On Jan 14, 2016, nine militants staged a barricade-style attack at a Starbucks cafe in central Jakarta, in which, two civilians and five attackers were killed during the two-hour standoff.
“The attack in Jakarta should not have surprised anyone. This type of barricade-style attack has been seen from Mumbai to Paris,” Abuza wrote in an article published by The Diplomat a day after the attack.
“With low technical requisites and a high probability of spreading fear and garnering media attention, it has been the weapon of choice, including in Southeast Asia.”
There have been a number of barricade-style hostage-taking actions by IS-inspired terrorists in Europe, the most spectacular of which, was the November 2015 attacks that left 129 dead in Paris.
On June 30, 2015, a Malaysian court convicted a man and his son for fighting with IS and planning terrorist incidents at home.
“But it was not a wave of bombings they were plotting, but rather the kidnapping of politicians,” wrote Abuza.
“While hostage taking, executions and barricade-style attacks garner less concern from security services than bombings, this is potentially an important development at both the tactical and strategic levels for Southeast Asian militants.
“If we are to understand the real impact of IS on Southeast Asian militancy, it is this.”

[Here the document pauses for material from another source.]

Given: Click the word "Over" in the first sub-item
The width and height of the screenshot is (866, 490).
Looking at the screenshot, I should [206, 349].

Abuza also said that despite the concern caused by returning IS fighters from Iraq and Syria and revitalising of terror networks in Southeast Asia by the terror group, there has been very little use of barricade-style attacks as a tactic by Southeast Asian militant groups.

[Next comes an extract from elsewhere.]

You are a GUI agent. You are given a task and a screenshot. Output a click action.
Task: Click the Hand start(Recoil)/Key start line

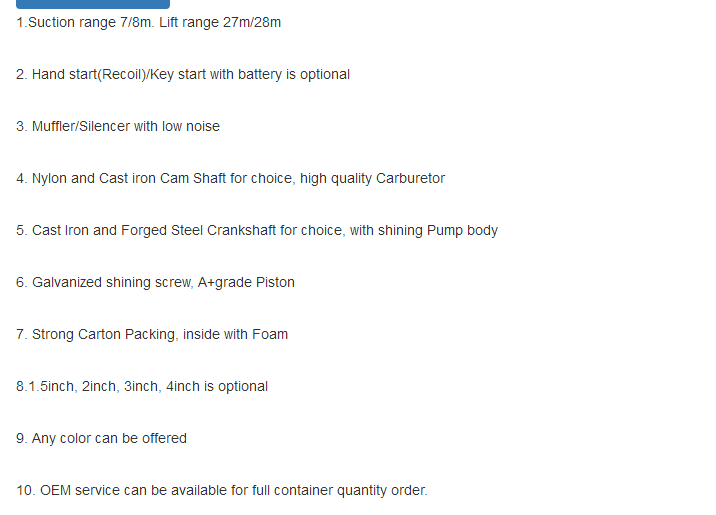tap(183, 74)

“That should be expected to change, with the success of IS, the proliferation of their ideology, and return of veterans from Syria (and Iraq) over the coming few years.”
Meanwhile, Abuza told FMT that few places were “as permissive” for big-scale attacks as Marawi city.

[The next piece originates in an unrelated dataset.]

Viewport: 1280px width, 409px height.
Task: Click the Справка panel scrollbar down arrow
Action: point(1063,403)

“Marawi had an almost 90% Muslim population (in the Catholic-majority Philippines).
“It was also near territory previously controlled by the Moro Islamic Liberation Front (MILF) where authorities had no intelligence on,” he said, referring to a former rebel group that has since laid down arms in a peace pact with the Philippine government.
“They had no idea 1,000 men and enough guns and ammonia were being smuggled in. I don’t see something on such a scale happening again soon.”